Consider all polynomials of the form
\[x^9 + a_8 x^8 + a_7 x^7 + \dots + a_2 x^2 + a_1 x + a_0,\]where $a_i \in \{0,1\}$ for all $0 \le i \le 8.$  Find the number of such polynomials that have exactly two different integer roots.
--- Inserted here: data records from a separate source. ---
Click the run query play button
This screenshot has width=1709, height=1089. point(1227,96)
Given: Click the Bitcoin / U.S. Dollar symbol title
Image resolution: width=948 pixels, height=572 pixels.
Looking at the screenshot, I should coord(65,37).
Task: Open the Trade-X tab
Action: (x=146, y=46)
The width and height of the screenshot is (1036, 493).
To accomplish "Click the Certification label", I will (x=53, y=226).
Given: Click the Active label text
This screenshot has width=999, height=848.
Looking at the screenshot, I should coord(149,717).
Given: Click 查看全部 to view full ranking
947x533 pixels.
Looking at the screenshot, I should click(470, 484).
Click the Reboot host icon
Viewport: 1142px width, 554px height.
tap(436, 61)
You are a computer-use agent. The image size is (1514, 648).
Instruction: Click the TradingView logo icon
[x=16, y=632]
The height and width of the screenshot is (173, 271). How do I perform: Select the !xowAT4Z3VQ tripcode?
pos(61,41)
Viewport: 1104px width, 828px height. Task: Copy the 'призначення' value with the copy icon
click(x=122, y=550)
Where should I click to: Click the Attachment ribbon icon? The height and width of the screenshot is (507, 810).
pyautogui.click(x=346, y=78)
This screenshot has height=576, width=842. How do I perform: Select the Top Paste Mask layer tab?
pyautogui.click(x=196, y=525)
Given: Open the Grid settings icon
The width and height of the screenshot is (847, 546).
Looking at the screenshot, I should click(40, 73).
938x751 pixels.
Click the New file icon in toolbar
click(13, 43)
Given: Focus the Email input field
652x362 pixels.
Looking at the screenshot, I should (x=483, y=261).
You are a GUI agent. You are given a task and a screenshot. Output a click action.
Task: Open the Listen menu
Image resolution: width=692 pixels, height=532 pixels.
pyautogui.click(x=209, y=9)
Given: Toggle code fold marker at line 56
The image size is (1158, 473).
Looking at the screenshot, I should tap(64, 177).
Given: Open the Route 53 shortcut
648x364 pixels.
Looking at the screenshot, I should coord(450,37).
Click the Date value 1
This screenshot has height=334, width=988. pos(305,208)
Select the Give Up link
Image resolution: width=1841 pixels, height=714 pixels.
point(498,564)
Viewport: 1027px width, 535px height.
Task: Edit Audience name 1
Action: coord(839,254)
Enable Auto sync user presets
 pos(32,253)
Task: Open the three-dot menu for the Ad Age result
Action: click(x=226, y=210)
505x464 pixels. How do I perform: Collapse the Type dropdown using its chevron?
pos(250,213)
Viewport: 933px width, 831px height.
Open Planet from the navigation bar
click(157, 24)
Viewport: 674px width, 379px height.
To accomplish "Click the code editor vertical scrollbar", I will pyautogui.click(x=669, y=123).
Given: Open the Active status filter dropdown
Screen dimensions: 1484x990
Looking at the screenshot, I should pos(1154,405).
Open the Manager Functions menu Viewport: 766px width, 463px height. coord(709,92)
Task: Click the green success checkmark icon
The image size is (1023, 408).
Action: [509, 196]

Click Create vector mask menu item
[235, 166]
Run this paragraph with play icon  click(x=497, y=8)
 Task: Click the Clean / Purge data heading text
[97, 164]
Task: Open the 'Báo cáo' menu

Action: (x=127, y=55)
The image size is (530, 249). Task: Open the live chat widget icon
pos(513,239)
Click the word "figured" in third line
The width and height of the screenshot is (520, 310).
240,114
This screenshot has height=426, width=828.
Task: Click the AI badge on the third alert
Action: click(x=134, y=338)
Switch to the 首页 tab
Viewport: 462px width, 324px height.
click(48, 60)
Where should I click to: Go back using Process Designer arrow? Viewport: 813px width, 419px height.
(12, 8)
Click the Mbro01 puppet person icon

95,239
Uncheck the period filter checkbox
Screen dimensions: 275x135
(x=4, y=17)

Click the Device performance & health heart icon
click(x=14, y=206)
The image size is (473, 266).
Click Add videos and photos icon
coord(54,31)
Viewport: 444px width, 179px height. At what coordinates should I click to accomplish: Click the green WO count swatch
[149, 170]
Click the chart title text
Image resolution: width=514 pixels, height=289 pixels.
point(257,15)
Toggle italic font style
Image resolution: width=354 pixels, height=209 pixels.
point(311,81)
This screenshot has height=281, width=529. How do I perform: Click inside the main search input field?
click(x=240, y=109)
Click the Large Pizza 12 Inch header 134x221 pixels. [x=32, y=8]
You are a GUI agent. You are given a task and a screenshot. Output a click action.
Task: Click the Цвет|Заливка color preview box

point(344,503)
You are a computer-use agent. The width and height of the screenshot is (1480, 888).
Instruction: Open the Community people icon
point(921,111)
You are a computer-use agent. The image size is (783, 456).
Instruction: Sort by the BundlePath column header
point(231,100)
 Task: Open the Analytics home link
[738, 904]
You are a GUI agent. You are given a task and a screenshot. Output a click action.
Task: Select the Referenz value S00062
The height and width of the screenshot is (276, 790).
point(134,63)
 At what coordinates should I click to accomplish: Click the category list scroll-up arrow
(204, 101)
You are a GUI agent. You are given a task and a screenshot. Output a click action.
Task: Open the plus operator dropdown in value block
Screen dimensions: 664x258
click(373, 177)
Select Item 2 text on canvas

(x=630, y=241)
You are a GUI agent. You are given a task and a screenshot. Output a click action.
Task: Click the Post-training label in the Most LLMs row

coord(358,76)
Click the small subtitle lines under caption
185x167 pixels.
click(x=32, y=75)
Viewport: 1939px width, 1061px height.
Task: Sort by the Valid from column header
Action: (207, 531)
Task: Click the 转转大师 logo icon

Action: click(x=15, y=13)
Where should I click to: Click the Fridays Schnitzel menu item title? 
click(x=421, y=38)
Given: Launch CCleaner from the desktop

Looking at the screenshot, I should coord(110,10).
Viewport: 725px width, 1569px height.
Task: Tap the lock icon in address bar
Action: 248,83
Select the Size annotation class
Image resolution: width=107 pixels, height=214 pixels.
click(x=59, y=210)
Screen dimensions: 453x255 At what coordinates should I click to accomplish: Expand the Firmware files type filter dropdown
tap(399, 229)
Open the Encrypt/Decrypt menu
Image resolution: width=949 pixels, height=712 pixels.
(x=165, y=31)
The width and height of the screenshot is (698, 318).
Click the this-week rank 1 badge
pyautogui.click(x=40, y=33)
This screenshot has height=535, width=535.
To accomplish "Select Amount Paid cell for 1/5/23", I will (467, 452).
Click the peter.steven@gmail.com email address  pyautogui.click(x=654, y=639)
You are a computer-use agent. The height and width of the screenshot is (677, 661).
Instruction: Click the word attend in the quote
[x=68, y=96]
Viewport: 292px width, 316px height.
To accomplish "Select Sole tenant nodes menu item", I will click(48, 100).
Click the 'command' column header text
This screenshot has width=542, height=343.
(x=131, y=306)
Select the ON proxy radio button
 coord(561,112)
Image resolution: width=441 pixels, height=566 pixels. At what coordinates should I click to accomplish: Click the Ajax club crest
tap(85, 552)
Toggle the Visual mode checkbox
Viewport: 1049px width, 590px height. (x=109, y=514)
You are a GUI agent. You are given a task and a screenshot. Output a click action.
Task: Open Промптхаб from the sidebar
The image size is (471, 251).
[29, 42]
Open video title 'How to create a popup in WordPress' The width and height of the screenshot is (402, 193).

Answer: If all the $a_i$ are equal to 0, then the polynomial becomes $x^9 = 0,$ which has only one integer root, namely $x = 0.$  Thus, we can assume that there is some coefficient $a_i$ that is non-zero.  Let $k$ be the smallest integer such that $a_k \neq 0$; then we can take out a factor of $x^k,$ to get
\[x^k (x^{9 - k} + a_8 x^{8 - k} + a_7 x^{7 - k} + \dots + a_{k + 1} x + a_k) = 0.\]By the Integer Root Theorem, any integer root of $x^{9 - k} + a_8 x^{8 - k} + \dots + a_{k + 1} x + a_k = 0$ must divide $a_k = 1,$ so the only possible integer roots are 1 and $-1.$ However, if we plug in $x = 1,$ we see that $x^{9 - k} = 1,$ and all the other terms are nonnegative, so $x = 1$ cannot be a root.

Therefore, for the original polynomial to have two different integer roots, they must be 0 and $-1.$  For 0 to be a root, it suffices to take $a_0 = 0,$ and the polynomial is
\[x^9 + a_8 x^8 + a_7 x^7 + a_6 x^6 + a_5 x^5 + a_4 x^4 + a_3 x^3 + a_2 x^2 + a_1 x = 0.\]We also want $x = -1$ to be a root.  We have that $(-1)^9 = -1,$ so in order for the polynomial to become 0 at $x = -1,$ we must choose some of the $a_i$ to be equal to 1.  Specifically, if $k$ is the number of $i$ such that $a_i = 1$ and $i$ is odd, then the number of $i$ such that $a_i = 1$ and $i$ is even must be $k + 1.$

There are four indices that are odd (1, 3, 5, 7), and four indices that are even (2, 4, 6, 8), so the possible values of $k$ are 0, 1, 2, and 3.
Furthermore, for each $k,$ so the number of ways to choose $k$ odd indices and $k + 1$ even indices is $\binom{4}{k} \binom{4}{k + 1}.$  Therefore, the number of such polynomials is
\[\binom{4}{0} \binom{4}{1} + \binom{4}{1} \binom{4}{2} + \binom{4}{2} \binom{4}{3} + \binom{4}{3} \binom{4}{4} = \boxed{56}.\]